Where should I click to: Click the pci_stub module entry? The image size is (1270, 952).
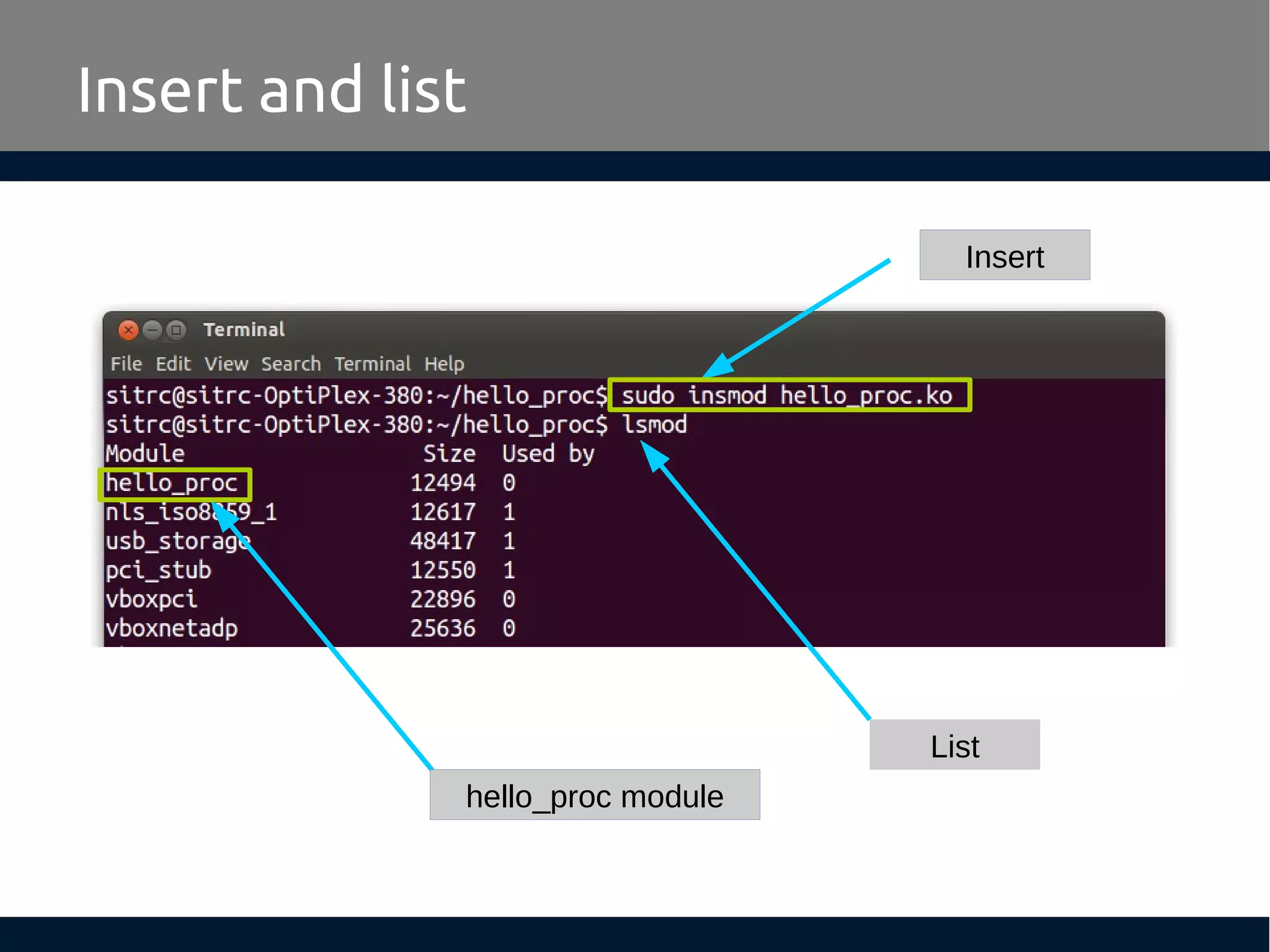158,570
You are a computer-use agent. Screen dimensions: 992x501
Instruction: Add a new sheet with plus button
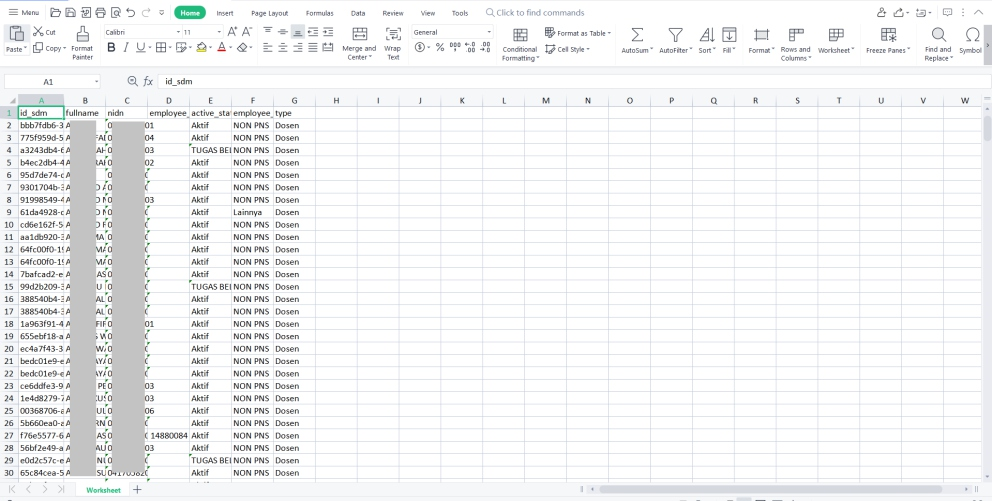(x=138, y=490)
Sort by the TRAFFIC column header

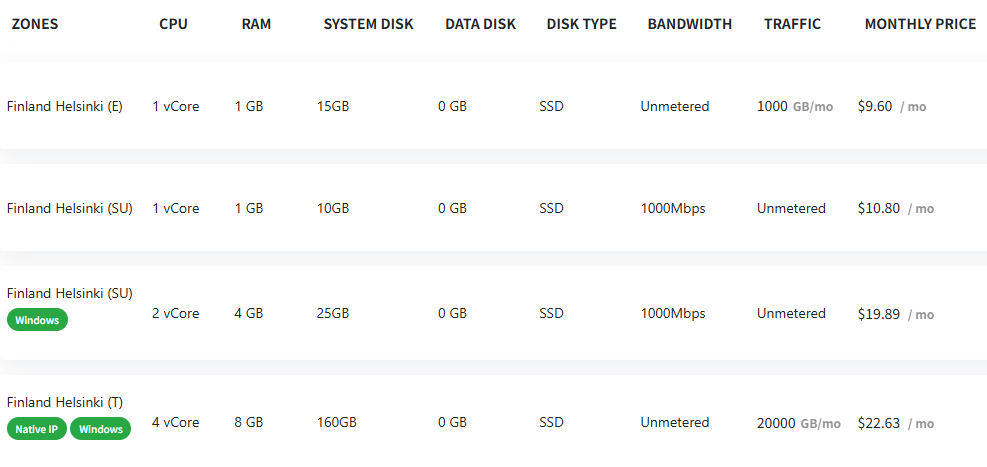(792, 24)
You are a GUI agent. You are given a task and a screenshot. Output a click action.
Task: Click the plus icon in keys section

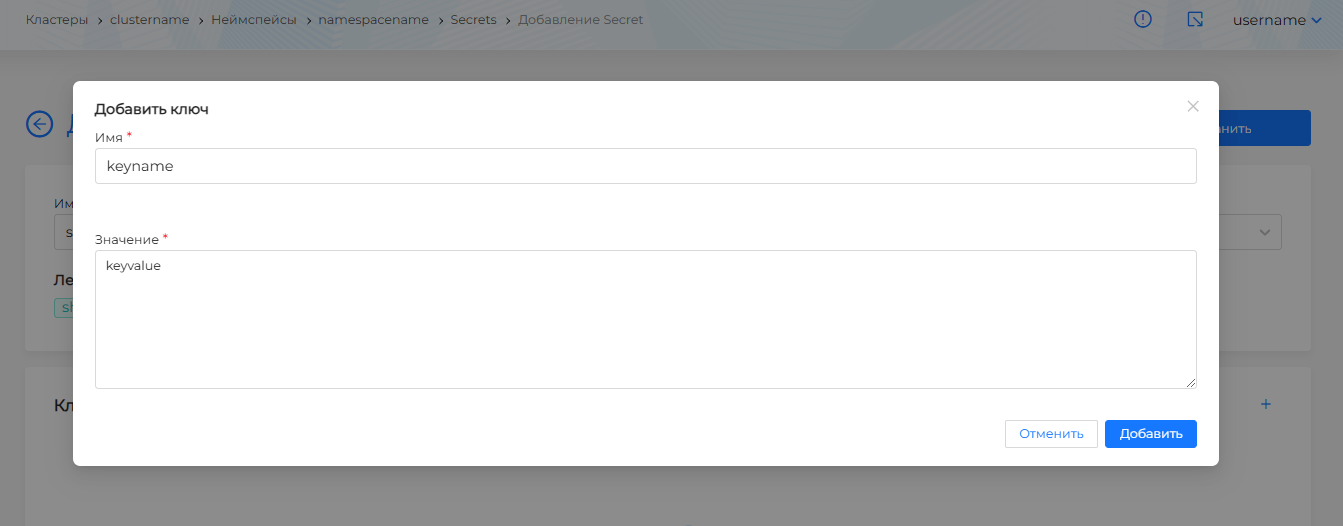(x=1265, y=405)
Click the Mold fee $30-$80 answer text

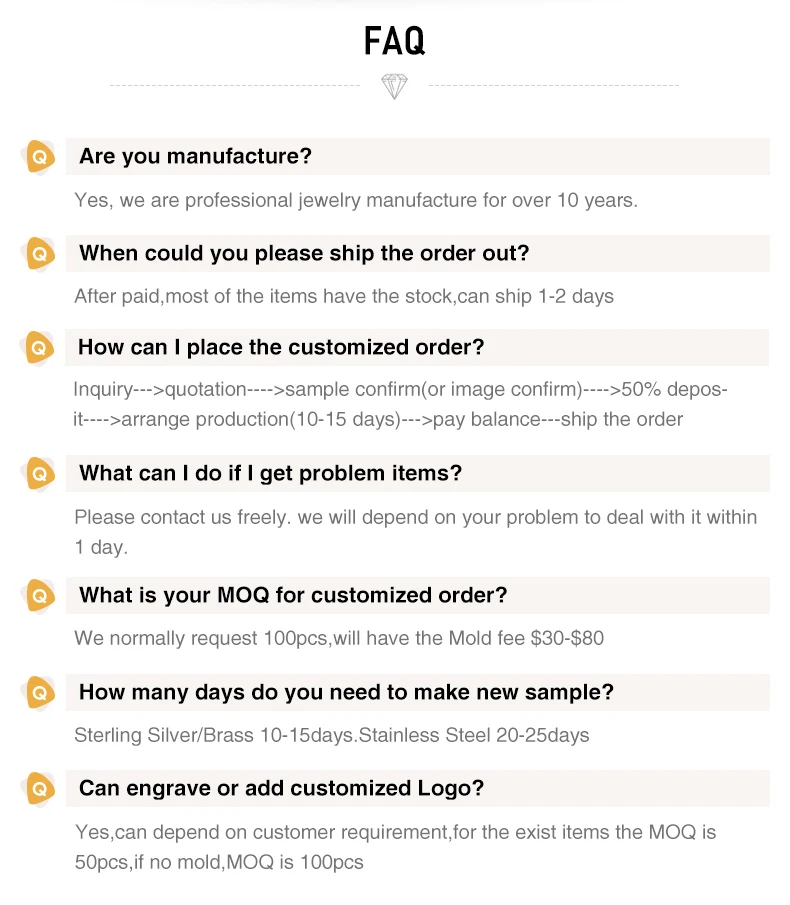[x=339, y=638]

◆ ◆ ◆

Can you rewrite the whole listing above as a JSON list of strings, with one string per line, no blank lines, and no pictures?

:: Solution to this problem ::
[
  "Where should I click to: Click the pci_stub module entry? The image size is (1270, 952).",
  "158,570",
  "You are a computer-use agent. Screen dimensions: 992x501",
  "Instruction: Add a new sheet with plus button",
  "(x=138, y=490)",
  "Sort by the TRAFFIC column header",
  "(792, 24)",
  "You are a GUI agent. You are given a task and a screenshot. Output a click action.",
  "Task: Click the plus icon in keys section",
  "(x=1265, y=405)",
  "Click the Mold fee $30-$80 answer text",
  "[x=339, y=638]"
]